### [Items]
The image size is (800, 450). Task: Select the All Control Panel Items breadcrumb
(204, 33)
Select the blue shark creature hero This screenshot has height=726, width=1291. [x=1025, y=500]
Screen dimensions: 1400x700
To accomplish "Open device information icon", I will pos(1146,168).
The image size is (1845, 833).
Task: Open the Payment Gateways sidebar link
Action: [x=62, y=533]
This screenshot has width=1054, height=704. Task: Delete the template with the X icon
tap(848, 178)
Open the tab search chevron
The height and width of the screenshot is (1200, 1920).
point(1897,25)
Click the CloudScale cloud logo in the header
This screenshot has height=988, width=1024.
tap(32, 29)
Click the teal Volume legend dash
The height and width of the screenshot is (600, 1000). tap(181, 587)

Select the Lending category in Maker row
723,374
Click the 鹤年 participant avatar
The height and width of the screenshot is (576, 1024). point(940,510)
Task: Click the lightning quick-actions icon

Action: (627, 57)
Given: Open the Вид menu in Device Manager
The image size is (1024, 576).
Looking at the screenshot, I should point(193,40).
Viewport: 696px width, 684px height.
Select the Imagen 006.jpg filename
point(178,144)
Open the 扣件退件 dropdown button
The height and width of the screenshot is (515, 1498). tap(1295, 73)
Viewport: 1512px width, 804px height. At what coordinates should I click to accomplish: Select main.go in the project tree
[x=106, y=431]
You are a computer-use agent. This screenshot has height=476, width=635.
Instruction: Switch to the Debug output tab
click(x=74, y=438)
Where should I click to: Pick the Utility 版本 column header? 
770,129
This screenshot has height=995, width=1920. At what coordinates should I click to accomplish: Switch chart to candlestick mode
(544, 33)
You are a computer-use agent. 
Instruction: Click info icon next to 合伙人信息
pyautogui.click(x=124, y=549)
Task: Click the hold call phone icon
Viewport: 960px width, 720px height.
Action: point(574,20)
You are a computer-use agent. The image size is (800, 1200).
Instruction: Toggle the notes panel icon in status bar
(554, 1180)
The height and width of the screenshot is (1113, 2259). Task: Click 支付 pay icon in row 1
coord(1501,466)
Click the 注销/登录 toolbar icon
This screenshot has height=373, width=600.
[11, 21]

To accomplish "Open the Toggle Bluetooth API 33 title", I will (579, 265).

### [Work to do]
Please rewrite the records from the line containing "Where should I" through the line containing "Action: point(574,20)", both included, with their requests, and scale every coordinate in the answers by 2.4, rounding to the nearest whole number with halves going up.

### [Solution]
Where should I click to: Pick the Utility 版本 column header? 
1848,310
This screenshot has height=995, width=1920. At what coordinates should I click to accomplish: Switch chart to candlestick mode
(1306, 79)
You are a computer-use agent. 
Instruction: Click info icon next to 合伙人信息
pyautogui.click(x=298, y=1318)
Task: Click the hold call phone icon
Viewport: 960px width, 720px height.
Action: point(1378,48)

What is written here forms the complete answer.